■ **Exercise instructions**:
Please copy out the part of the entries that opens with the line containing "Task: Enable the Preço de Compra checkbox" and closes with the line containing "click(390, 30)", reproducing every line word for word with both ends included.

Word and element location data
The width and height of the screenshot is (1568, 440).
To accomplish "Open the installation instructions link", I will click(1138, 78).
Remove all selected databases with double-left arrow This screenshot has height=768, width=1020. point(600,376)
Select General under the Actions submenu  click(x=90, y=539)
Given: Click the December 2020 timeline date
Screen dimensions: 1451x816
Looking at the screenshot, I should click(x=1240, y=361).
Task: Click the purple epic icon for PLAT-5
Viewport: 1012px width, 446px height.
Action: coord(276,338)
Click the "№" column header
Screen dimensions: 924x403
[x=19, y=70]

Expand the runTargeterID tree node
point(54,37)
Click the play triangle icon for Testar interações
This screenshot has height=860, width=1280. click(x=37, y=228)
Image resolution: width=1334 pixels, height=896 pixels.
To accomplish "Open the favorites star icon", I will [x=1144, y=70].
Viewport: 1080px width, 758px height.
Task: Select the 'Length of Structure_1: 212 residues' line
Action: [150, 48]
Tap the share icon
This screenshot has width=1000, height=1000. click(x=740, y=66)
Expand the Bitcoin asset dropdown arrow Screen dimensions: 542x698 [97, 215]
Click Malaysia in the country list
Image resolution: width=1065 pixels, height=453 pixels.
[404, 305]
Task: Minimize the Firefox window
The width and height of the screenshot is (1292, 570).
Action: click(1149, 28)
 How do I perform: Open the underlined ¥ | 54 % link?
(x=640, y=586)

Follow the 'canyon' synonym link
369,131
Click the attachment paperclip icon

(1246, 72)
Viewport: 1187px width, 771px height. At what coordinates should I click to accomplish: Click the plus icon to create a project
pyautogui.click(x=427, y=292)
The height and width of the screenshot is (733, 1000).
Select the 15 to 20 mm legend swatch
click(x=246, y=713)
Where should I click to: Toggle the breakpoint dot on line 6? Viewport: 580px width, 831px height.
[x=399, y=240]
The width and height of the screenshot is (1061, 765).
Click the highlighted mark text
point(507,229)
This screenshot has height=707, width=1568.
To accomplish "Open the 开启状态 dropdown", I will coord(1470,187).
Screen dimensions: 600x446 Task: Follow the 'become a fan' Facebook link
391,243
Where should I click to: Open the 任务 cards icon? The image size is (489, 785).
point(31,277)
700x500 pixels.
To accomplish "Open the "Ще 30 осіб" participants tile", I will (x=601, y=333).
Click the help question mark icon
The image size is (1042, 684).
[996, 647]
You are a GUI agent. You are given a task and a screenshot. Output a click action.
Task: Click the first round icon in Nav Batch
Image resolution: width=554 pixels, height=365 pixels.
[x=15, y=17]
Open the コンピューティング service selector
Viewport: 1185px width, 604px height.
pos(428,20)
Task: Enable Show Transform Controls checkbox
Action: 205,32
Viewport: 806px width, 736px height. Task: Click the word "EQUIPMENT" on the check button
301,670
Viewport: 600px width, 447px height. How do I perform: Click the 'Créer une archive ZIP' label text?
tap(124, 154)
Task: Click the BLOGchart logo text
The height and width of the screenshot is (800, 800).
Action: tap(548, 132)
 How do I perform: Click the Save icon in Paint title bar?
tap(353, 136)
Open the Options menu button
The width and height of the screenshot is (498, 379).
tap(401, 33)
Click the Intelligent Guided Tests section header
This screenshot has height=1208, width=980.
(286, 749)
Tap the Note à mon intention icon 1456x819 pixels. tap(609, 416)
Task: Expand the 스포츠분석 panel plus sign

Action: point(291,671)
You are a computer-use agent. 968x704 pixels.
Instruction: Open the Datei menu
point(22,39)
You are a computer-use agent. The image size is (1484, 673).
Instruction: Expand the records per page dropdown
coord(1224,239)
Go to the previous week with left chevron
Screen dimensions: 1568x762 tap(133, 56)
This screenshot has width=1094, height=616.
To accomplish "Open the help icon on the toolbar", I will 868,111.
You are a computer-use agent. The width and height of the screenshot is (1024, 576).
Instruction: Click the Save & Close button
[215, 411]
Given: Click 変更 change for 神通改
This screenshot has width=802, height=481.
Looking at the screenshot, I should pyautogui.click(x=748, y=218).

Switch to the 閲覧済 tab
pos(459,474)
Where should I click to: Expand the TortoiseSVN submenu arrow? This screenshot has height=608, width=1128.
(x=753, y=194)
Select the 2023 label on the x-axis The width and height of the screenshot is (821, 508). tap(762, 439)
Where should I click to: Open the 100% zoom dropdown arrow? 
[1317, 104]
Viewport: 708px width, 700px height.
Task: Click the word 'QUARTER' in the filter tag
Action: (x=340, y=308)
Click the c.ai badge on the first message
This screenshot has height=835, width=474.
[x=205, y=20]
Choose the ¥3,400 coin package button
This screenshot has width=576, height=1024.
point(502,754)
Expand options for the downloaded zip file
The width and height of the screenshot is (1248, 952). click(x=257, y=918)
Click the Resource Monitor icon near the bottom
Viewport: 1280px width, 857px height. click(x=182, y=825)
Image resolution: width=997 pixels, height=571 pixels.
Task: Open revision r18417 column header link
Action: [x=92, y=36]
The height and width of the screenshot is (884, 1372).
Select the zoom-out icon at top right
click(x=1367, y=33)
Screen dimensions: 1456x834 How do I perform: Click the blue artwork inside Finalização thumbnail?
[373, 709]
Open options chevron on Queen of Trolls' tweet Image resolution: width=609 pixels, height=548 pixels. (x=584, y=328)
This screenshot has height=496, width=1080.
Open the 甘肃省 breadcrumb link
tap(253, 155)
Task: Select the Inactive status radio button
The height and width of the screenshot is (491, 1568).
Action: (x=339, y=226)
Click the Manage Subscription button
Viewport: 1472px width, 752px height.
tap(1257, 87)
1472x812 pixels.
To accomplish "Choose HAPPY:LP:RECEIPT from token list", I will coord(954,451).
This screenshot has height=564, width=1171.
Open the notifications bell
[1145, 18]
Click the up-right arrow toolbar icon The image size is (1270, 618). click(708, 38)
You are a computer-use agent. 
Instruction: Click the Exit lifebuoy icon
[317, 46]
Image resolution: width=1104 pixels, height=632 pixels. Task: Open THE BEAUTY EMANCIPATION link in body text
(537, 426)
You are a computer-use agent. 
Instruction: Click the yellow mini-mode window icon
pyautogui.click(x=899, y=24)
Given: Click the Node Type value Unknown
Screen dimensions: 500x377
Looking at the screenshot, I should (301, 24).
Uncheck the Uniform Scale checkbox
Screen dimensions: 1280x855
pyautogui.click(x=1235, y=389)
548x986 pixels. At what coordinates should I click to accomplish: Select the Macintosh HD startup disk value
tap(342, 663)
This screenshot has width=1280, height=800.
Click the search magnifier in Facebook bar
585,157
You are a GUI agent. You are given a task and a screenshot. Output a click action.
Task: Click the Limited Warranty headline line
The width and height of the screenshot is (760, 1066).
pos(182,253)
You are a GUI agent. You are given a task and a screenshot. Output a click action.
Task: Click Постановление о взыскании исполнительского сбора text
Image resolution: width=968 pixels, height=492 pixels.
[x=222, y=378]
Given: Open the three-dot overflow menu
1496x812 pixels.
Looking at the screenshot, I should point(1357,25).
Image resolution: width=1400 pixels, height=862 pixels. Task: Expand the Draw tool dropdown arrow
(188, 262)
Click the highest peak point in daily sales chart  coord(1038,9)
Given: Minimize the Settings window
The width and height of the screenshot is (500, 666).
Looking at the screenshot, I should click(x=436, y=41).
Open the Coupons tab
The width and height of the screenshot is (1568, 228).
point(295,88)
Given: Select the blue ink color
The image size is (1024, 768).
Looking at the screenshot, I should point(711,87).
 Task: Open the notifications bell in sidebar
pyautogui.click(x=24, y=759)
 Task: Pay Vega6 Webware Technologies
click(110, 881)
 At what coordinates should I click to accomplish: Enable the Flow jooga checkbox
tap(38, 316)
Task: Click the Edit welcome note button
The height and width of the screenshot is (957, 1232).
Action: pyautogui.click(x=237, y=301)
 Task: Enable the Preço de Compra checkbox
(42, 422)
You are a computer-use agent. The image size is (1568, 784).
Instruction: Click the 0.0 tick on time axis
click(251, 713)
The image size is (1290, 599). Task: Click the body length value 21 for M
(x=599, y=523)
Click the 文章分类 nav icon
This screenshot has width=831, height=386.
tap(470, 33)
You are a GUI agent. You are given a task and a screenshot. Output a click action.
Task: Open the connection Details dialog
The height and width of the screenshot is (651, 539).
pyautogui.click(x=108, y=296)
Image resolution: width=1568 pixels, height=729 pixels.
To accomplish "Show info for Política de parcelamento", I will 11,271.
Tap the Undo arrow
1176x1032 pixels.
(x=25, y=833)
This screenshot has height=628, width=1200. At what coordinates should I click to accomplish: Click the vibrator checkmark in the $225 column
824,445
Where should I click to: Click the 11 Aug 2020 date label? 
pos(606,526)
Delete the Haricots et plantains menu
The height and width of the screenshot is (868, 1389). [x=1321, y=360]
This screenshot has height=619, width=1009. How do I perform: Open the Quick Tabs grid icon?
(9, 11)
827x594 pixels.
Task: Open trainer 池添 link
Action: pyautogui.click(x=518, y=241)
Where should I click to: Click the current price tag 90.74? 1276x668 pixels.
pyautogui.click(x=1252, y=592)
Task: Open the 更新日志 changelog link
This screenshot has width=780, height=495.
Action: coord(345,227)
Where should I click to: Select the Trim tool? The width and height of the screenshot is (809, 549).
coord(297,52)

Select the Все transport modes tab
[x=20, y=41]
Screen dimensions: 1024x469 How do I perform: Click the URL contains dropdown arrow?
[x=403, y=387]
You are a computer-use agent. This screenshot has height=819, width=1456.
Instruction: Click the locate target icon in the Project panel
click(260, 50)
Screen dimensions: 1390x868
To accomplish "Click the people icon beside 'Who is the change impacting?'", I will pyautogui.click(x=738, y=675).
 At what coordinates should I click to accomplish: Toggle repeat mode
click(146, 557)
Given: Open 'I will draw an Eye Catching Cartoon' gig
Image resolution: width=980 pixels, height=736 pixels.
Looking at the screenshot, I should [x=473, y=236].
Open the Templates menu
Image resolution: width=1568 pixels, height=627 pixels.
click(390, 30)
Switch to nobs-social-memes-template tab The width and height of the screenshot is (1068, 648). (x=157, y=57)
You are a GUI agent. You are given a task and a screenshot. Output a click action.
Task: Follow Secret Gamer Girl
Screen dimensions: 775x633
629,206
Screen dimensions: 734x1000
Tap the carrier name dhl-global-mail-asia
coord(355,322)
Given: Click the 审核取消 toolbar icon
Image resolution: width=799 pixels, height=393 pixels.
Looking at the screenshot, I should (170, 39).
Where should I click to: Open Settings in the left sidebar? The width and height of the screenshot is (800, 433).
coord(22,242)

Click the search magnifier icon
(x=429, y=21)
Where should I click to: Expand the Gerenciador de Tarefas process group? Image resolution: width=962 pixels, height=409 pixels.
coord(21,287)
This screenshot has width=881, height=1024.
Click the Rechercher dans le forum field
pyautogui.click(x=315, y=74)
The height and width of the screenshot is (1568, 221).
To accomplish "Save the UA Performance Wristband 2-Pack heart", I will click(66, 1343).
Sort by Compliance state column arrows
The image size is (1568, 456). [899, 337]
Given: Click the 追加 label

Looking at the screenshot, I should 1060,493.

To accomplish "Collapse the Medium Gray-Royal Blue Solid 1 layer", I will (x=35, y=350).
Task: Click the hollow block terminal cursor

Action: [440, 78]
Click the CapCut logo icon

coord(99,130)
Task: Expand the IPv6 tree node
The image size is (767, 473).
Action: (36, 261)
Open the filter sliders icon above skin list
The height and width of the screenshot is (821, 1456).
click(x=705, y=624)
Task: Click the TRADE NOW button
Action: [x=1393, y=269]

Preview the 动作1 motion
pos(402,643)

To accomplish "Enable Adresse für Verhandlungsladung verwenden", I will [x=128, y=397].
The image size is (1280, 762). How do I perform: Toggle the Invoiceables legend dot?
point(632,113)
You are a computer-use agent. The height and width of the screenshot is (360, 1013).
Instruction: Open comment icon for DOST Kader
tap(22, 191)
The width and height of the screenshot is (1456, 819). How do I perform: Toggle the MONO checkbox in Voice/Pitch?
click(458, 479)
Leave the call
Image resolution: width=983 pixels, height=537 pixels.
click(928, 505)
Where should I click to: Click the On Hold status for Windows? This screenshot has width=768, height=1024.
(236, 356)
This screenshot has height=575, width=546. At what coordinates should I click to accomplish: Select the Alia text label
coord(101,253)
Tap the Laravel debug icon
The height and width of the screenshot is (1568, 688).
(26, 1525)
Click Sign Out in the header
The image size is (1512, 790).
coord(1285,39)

■ **Response to the exercise**:
 Task: Enable the Preço de Compra checkbox
(42, 422)
You are a computer-use agent. The image size is (1568, 784).
Instruction: Click the 0.0 tick on time axis
click(251, 713)
The image size is (1290, 599). Task: Click the body length value 21 for M
(x=599, y=523)
Click the 文章分类 nav icon
This screenshot has width=831, height=386.
tap(470, 33)
You are a GUI agent. You are given a task and a screenshot. Output a click action.
Task: Open the connection Details dialog
The height and width of the screenshot is (651, 539).
pyautogui.click(x=108, y=296)
Image resolution: width=1568 pixels, height=729 pixels.
To accomplish "Show info for Política de parcelamento", I will 11,271.
Tap the Undo arrow
1176x1032 pixels.
(x=25, y=833)
This screenshot has height=628, width=1200. At what coordinates should I click to accomplish: Click the vibrator checkmark in the $225 column
824,445
Where should I click to: Click the 11 Aug 2020 date label? 
pos(606,526)
Delete the Haricots et plantains menu
The height and width of the screenshot is (868, 1389). [x=1321, y=360]
This screenshot has height=619, width=1009. How do I perform: Open the Quick Tabs grid icon?
(9, 11)
827x594 pixels.
Task: Open trainer 池添 link
Action: pyautogui.click(x=518, y=241)
Where should I click to: Click the current price tag 90.74? 1276x668 pixels.
pyautogui.click(x=1252, y=592)
Task: Open the 更新日志 changelog link
This screenshot has width=780, height=495.
Action: coord(345,227)
Where should I click to: Select the Trim tool? The width and height of the screenshot is (809, 549).
coord(297,52)

Select the Все transport modes tab
[x=20, y=41]
Screen dimensions: 1024x469 How do I perform: Click the URL contains dropdown arrow?
[x=403, y=387]
You are a computer-use agent. This screenshot has height=819, width=1456.
Instruction: Click the locate target icon in the Project panel
click(260, 50)
Screen dimensions: 1390x868
To accomplish "Click the people icon beside 'Who is the change impacting?'", I will pyautogui.click(x=738, y=675).
 At what coordinates should I click to accomplish: Toggle repeat mode
click(146, 557)
Given: Open 'I will draw an Eye Catching Cartoon' gig
Image resolution: width=980 pixels, height=736 pixels.
Looking at the screenshot, I should [x=473, y=236].
Open the Templates menu
Image resolution: width=1568 pixels, height=627 pixels.
click(390, 30)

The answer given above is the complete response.